Local authorities in Northern Ireland do not have the same remit as those in England and Wales and Scotland. In the context of migration, the relevant functions rest with the Northern Ireland departments. Following discussions with the Executive Office in Northern Ireland, Amendments 161A, 161B, 161C and 162A replace the requirement to consult representatives of local authorities in Northern Ireland with a requirement to consult the Executive Office. The Executive Office will then consult other Northern Ireland departments to inform the response to the Secretary of State.
I will respond to the other amendments in this group once we have had an opportunity to hear from other noble Lords. For now, I beg to move.

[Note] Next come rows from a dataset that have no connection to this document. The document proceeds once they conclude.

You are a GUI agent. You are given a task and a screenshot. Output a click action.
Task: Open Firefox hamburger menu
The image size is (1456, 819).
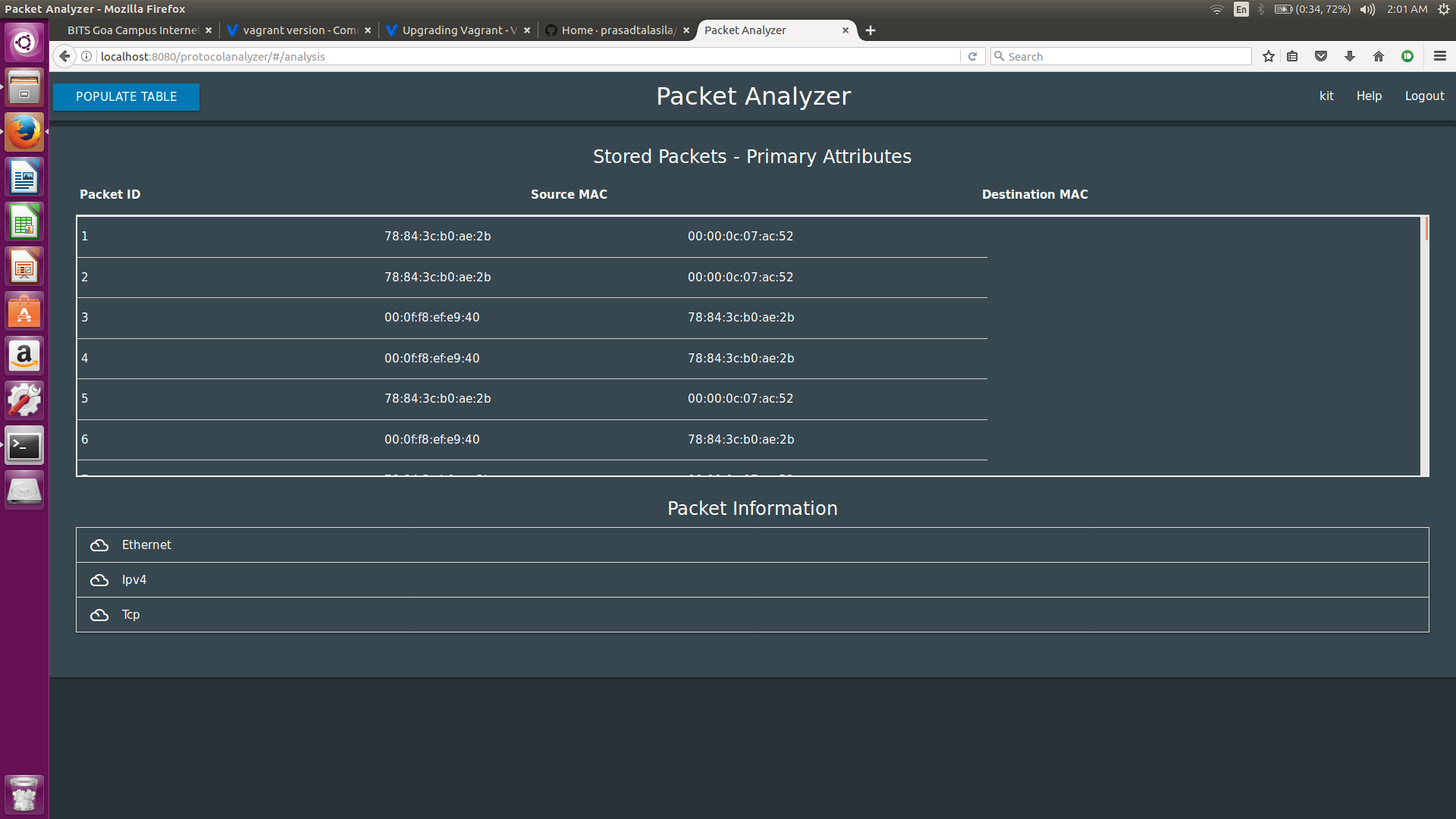pos(1439,56)
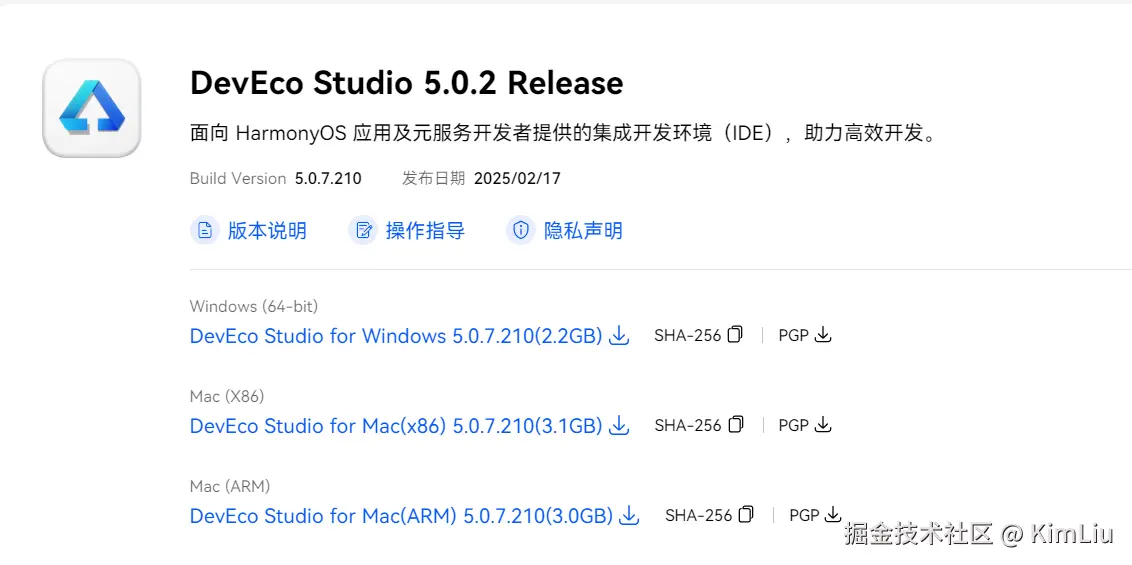This screenshot has width=1132, height=565.
Task: Click download arrow icon for Mac x86 installer
Action: pos(620,426)
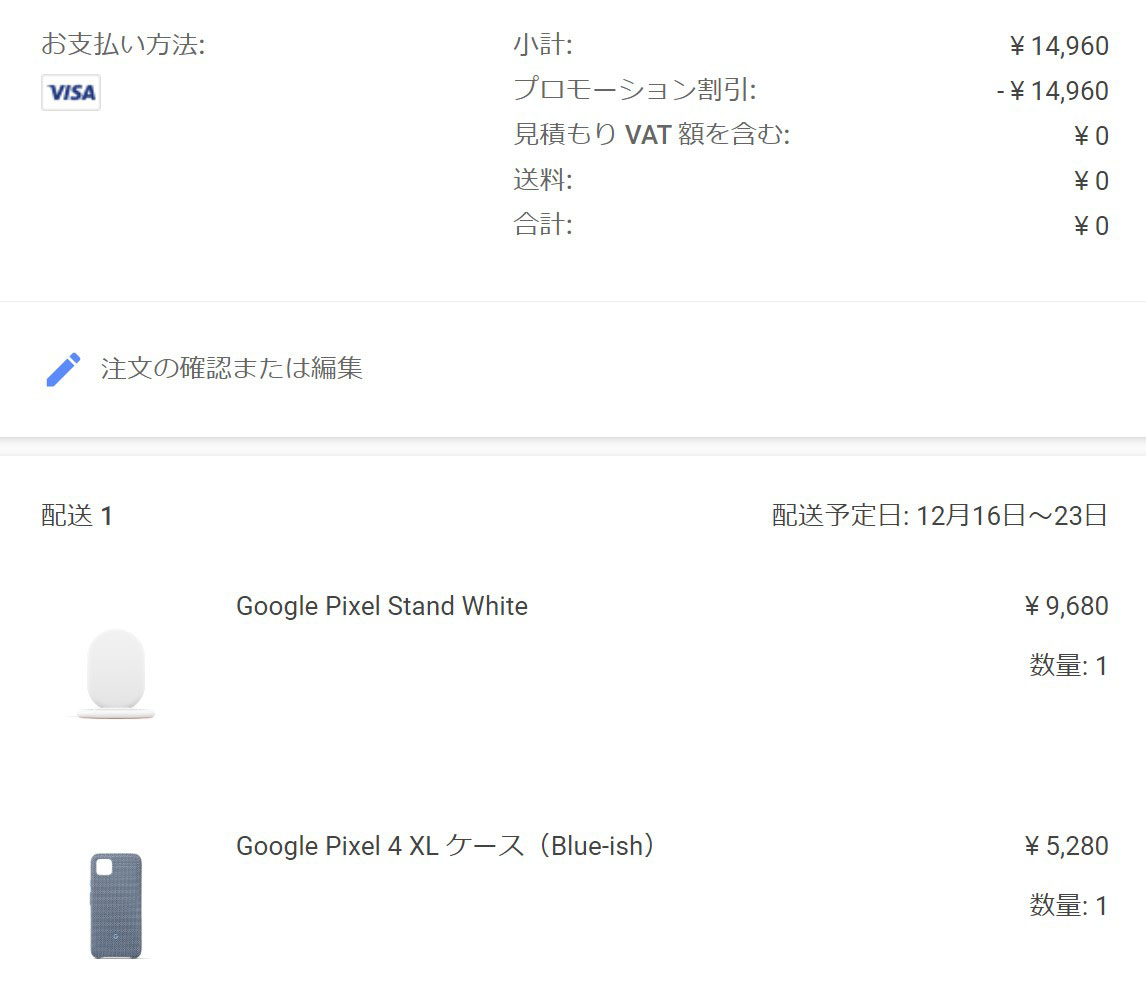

My Lords, I again note my interests as laid out in the register. I will speak to Amendment 162. In Committee, I explained the well-intentioned nature of this amendment and hoped it would have afforded the Minister the opportunity to clarify that any cap placed on safe and legal routes would exclude current named schemes already in operation. I appreciate the Minister’s comments. He said:
“The cap will not automatically apply to all current and new safe and legal routes that we offer or will introduce in the future.”—[Official Report, 4/6/23; col. 1980.]
But, with respect, how can local authorities reflect on accommodation provision for new routes without excluding their current commitments from this assessment?
“Safe and legal routes” is not a term that is tightly defined in the Bill, so we are left, as is now unfortunately commonplace, with regulations in this area. Arguably, however, it is not unreasonable for Members to presume that “safe and legal routes” would be for those seeking protection outside existing visa schemes who would be granted refugee status. Therefore, why are the Government leaving the possibility that those who are not granted refugee status could be included within the cap? This applies to schemes such as Homes for Ukraine, which requires a visa—the people in question are not refugees—Hong Kong BNO visas, which are actually for overseas citizens, and the Afghan relocations and assistance policy, which is in recognition of all that happened in Afghanistan. As my noble friend Lady Brinton put it to the Minister in Committee, those from Hong Kong are actually British citizens. I thank the Minister for the meeting that he held with me and her on that specific question.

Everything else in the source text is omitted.